I wrote the first draft of Good Me, Bad Me over a four-month period during winter in a tiny basement flat in London. I was also working sixty-five hours a week at the time so when I secured the UK book deal, I quit my job and took off to reboot. I spent time in Spain and France and made my way back to Sydney, where I had previously lived, in time for the editing process to begin. I’d gone from writing the book in a dark flat in the middle of the night to an apartment flooded with light overlooking the ocean! I often describe the ocean as my calm, and for me, it was the perfect place to enter into what was a very intense editing process. Good Me, Bad Me was sold as a partial, it was fifty-five thousand words long with the strength of the voice and the overall premise being what the publishers bought into. I was then asked to double the book, and over the five months I was away a further three full drafts of the book took place with the fifth and final draft happening when I returned to London.
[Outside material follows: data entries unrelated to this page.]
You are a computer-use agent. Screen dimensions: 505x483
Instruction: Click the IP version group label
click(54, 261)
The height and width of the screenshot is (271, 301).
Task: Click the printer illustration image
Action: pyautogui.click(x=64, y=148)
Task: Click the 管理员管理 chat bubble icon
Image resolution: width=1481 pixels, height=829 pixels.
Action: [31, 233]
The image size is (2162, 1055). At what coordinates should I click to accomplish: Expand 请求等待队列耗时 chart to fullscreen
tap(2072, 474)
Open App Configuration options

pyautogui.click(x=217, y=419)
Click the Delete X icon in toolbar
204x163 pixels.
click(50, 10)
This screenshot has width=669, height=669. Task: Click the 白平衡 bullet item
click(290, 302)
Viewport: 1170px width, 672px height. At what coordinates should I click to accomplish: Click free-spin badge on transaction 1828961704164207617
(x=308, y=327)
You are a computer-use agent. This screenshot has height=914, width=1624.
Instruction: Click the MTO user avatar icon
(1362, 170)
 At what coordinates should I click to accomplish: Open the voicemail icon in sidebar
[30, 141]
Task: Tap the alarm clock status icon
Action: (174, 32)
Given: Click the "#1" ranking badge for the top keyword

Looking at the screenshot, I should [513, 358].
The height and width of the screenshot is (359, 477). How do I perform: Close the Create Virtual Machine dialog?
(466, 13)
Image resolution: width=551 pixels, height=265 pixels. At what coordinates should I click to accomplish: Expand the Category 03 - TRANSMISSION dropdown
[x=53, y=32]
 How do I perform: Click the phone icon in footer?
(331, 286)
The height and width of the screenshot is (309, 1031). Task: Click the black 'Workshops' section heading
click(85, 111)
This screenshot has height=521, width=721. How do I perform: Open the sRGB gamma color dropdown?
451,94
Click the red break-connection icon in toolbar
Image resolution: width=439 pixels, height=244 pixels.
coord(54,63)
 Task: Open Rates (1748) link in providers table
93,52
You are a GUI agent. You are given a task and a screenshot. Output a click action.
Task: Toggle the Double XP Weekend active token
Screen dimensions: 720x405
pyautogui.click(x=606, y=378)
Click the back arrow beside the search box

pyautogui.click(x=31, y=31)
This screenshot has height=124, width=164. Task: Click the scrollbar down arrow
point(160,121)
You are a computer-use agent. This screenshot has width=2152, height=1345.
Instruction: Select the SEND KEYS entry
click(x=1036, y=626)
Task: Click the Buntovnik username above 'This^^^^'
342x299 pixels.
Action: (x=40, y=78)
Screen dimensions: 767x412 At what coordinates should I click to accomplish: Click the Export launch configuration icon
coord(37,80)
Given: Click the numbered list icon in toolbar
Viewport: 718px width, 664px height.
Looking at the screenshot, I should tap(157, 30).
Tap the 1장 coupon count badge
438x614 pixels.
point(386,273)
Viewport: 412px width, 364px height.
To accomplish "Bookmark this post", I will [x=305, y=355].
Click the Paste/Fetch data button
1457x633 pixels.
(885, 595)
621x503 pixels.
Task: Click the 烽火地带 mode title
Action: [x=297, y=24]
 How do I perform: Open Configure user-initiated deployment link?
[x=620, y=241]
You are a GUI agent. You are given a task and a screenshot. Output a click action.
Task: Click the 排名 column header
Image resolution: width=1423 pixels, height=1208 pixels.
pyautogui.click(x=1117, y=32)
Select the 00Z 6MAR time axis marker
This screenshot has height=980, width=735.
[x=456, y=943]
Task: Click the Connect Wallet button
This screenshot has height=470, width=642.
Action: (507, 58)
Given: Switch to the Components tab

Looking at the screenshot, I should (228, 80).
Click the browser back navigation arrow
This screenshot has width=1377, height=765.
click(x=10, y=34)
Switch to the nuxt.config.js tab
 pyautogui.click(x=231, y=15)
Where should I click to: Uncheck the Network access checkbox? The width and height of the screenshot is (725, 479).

The energy in Sydney is gentle and encouraging, and being surrounded by the ocean meant that if I was ever stuck or feeling marooned in my mind, I could go and sit by the water or take a walk on the rocks. I also spent time in a treehouse in Indonesia while working on one of the drafts. My creative brain appreciates both new experiences and being in environments that allow me time to breathe and let the voices and images download in my mind. Being a writer is a privilege but it’s also a very insular and intense process and it’s imperative, in order to avoid burnout or the work becoming stale, that we place ourselves in environments that nurture and stimulate our creativity.
What is your favourite novel and why?
If I had to pick JUST one it would be The Silence of the Lambs. The first book to truly terrify, yet thrill, me. Clarice Starling is one of my heroes and the relationship between her and Lecter and the conversations they have is pure genius. In Lecter, Harris creates a character hair-raisingly dangerous, yet one that’s almost impossible not to admire for his twisted, intellectual finesse. And then there’s Buffalo Bill, who says the line – ‘It rubs the lotion on its skin. It does this whenever it is told.’ The tension never lets up, and even though I fear for Clarice’s safety and sanity, and perhaps even my own while reading it, I can’t help but read on. It’s sheer brilliance.
If you could have dinner with any fictional character, who would it be and why?
It would be Merricat from Shirley Jackson’s We Have Always Lived in the Castle. One of the things I miss the most about working with children is being immersed in their magical thinking, and although Merricat is eighteen, her preoccupation with sympathetic magic makes her feel much younger. She observes the world through an extraordinary lens of superstitions, rituals and insanity, and I imagine her mind to be a spellbinding, intoxicating place to be. Being privy to a ‘behind closed doors’ experience of the house Merricat shares with her sister and her uncle would feel like a delicious opportunity, but those who’ve read the book will understand when I say, I’m not sure I’d be eating very much of the food, especially if Merricat had prepared it!
Which authors do you most admire?
My writing is very psychological in its nature so I admire authors who utilize the physical landscape to mirror emotional states in their characters. Emily Brontë does this so beautifully in Wuthering Heights as does Hannah Kent in Burial Rites. I admire Shirley Jackson for writing with perfect restraint and slowly turning the screws. And Roald Dahl and Nabokov for their wordplay and literary allusions – their love of alchemizing language is so evident and makes reading their work so joyful.
What is the last book you read and loved?
Foxlowe by Eleanor Wasserberg. A gothic and chilling tale that thrusts you into the heart of a Utopian commune gone wrong. I love that Wasserberg uses a child narrator and although she doesn’t shy away from complex and disturbing issues, she handles them with sensitivity. I found her use of language on one hand, to be playful, naming the children Green, Blue, Pet and Egg, whilst also sophisticated and layered when describing the environment and emotional responses. A seriously accomplished debut.